Can job fairs help solve labor needs?

Seminole Legacy Golf Club uses high school and college hiring events to recruit staff


Aerial view of Ghost Creek golf course
Staff members at Seminole Legacy Golf Club in Tallahassee, Fla. Many of the course's part-time staff are high school and college students, who discover a passion for golf course maintenance as a result of their experience. Photos courtesy of Thomas DeProspero

Every golf course Superintendent has dealt with a shortage of labor at some point in their career. I hear too often from superintendents that they can’t find the labor to fill in important roles and accomplish everyday tasks.  Seminole Legacy Golf Club in Tallahassee, Fla., where I am the assistant superintendent, is home to Seminole Legacy Golf Course, the home course for the FSU Men’s and Women’s golf team. We hold several Junior and NCAA tournaments each year, so we need a big staff to keep tournament conditions all year-round.

In my experience, posting job opportunities online brings little to no success. When you are battling pay rates with the clubs next door, how can you attract quality employees to come work for you?

At Seminole Legacy Golf Club, Heath Booker, the head course superintendent and 16-year GCSAA member, and I have found a solution to reach out to more people for jobs: career fairs. We have had booths at local high schools that proved to be extremely beneficial. Our displays included items like flag sticks, cup cutters and golf clubs to help give students some idea of what we do as superintendents and agronomists. Heath also spoke to some classes about the industry, and we’ve learned that just the engagement between you and the students makes an impression. After our first high school appearance, we gained about five new employees that same month.

One of the biggest hurdles to clear is educating people on the career of a golf course superintendent and what golf course maintenance crews accomplish on a day-to-day basis. It is amazing how little people know! Since I’ve become an assistant, I’ve always thought it was my job to spread the word about this industry and help young people find a career they love doing. I push to recruit high school and college students toward the agronomy side of the industry because I know how enjoyable and rewarding it is. I am 21 years old, and I’m lucky to have found a career early on and one that I love. I have passion for my job, and I know there are many other kids out there who can benefit from finding a path in this industry at a young age.

High school and college students aren’t typically who you think about when you’re looking for more labor on the course. That’s not the case at Seminole Legacy; 80% of our maintenance staff are in college and high school, and most are part-time employees. We’ve got about 15 employees on staff per day. In total, our team consists of just over 30 employees. The amount of staff members does fluctuate quite a bit between semesters and during summertime. When summer hits, we aim more for high school students to come help. During the school year, there are plenty of college students available.

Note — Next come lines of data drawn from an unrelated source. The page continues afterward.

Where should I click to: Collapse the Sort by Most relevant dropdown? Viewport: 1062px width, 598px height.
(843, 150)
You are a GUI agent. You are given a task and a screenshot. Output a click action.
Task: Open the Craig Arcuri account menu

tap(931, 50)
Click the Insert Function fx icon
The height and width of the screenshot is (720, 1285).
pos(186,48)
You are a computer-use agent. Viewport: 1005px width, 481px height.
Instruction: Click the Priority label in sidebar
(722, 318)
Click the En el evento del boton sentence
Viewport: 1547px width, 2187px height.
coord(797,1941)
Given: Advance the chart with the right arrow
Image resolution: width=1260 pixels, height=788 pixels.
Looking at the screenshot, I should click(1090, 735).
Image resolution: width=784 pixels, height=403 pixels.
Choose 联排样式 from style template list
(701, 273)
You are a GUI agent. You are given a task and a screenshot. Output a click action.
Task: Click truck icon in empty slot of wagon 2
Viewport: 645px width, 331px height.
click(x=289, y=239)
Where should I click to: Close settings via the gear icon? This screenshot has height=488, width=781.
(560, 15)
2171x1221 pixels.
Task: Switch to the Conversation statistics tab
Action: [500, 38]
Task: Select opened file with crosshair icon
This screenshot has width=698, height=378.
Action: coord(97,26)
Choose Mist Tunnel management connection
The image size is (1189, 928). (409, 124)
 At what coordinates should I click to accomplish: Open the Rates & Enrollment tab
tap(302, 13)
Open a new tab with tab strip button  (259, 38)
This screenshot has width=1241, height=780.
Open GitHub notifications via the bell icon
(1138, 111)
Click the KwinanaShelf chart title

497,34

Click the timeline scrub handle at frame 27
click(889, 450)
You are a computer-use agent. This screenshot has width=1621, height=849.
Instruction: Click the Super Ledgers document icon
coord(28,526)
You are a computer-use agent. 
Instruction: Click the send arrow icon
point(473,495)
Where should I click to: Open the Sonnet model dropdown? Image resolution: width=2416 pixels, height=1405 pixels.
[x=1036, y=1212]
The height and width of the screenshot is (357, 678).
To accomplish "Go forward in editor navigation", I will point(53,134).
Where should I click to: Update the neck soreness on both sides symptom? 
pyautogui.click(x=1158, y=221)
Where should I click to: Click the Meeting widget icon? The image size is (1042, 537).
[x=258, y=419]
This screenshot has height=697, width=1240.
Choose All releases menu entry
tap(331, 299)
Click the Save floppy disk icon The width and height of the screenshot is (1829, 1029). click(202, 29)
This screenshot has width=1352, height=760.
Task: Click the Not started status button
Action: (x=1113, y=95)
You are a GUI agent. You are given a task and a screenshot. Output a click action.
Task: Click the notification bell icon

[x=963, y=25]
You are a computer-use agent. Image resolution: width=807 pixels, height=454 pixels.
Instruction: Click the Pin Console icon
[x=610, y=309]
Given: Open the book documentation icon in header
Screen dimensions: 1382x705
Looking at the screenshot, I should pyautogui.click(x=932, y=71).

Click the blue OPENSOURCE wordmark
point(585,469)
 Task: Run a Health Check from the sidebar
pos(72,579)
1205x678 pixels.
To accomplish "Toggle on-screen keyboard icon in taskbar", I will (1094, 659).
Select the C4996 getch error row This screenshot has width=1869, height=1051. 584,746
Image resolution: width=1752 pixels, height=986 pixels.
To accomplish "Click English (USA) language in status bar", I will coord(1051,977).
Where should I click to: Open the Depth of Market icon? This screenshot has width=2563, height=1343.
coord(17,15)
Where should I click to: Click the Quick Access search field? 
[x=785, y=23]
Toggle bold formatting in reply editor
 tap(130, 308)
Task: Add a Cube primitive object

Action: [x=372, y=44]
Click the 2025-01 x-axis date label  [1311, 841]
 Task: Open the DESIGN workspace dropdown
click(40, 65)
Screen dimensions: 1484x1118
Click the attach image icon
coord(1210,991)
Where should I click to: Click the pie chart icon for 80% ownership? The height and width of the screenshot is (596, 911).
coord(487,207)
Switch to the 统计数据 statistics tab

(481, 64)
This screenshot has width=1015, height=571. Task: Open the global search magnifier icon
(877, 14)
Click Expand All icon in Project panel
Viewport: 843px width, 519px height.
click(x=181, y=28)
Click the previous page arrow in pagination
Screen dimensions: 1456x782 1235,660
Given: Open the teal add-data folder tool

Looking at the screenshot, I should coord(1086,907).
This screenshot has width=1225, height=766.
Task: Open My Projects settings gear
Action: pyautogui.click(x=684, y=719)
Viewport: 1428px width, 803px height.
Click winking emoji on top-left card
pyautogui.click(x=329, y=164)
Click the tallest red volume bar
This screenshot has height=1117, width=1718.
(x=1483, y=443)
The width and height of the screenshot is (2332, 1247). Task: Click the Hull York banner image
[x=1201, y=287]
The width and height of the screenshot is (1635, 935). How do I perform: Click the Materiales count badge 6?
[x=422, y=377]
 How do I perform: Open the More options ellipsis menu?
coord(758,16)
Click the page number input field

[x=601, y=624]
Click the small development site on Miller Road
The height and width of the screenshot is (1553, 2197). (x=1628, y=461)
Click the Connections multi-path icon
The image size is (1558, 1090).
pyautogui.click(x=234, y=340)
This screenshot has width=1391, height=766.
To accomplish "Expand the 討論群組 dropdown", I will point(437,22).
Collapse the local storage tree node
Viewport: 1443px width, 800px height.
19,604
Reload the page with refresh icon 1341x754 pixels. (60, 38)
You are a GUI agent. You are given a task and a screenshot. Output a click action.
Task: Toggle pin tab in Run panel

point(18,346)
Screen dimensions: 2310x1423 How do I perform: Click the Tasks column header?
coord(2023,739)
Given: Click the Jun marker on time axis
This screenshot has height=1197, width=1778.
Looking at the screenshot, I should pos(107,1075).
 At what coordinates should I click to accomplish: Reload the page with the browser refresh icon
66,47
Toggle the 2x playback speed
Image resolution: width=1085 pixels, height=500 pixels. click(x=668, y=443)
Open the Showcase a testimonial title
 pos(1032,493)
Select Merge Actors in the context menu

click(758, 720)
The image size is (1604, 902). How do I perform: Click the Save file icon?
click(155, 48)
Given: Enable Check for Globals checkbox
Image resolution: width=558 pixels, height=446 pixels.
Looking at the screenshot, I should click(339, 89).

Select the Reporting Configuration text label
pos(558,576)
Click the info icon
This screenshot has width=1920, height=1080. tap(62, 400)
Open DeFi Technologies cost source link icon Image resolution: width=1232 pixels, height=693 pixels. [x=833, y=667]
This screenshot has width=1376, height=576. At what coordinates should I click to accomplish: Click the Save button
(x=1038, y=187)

Right now, we have six high school students on our staff working part-time. Three more will be coming on staff once summer starts. Since we are a university owned golf course and the property is a part of the FSU campus, there are many FSU students who want a job with us in exchange for free golf and their early afternoons off. We are fortunate to say that we’ve got around 20 FSU students working on the maintenance staff. About 15 of them are part-time employees working around their school schedules.

Aerial view of Ghost Creek golf course
Seminole Legacy Golf Club employees rake bunkers. Several of the club's student employees have considered switching majors to study turf after working at the club.

Numerous students on our staff have thought about switching majors to study turf because of their experiences with us. Five of our student employees have transferred to a turfgrass degree, including myself. If kids received information about the industry earlier, then it would produce many more students interested in careers on a golf course. Most people  — and especially students — who golf every day don’t know what goes on behind the scene.It is our job as superintendents and assistants to teach younger generations about what we do, and how much opportunity there is to advance in this career.

If golf course managers and superintendents aren’t making their way out to schools and career fairs, not only will their labor woes continue, but the future of golf course maintenance will also suffer without the push for younger employees to pick up the torch. It is extremely important to show people what we do and how we do it. College students don’t know what to do with their lives yet; they are begging for opportunities and ideas of how to develop their careers. I have heard from several of our student employees that this is the perfect college job, not just because it works so well with their school schedule, but because they get to work outside with their buddies in a great environment and get off work every day around 2:30 to have the rest of the day to themselves. To top it off, they get to play golf for free.

This isn’t just about finding more labor for the summertime. It’s about the younger generation of golf course agronomists and the future of this industry. So I encourage you to get out to your local schools and career fairs and start telling your story.

Thomas DeProspero is the assistant superintendent at Seminole Legacy Golf Club in Tallahassee, Fla.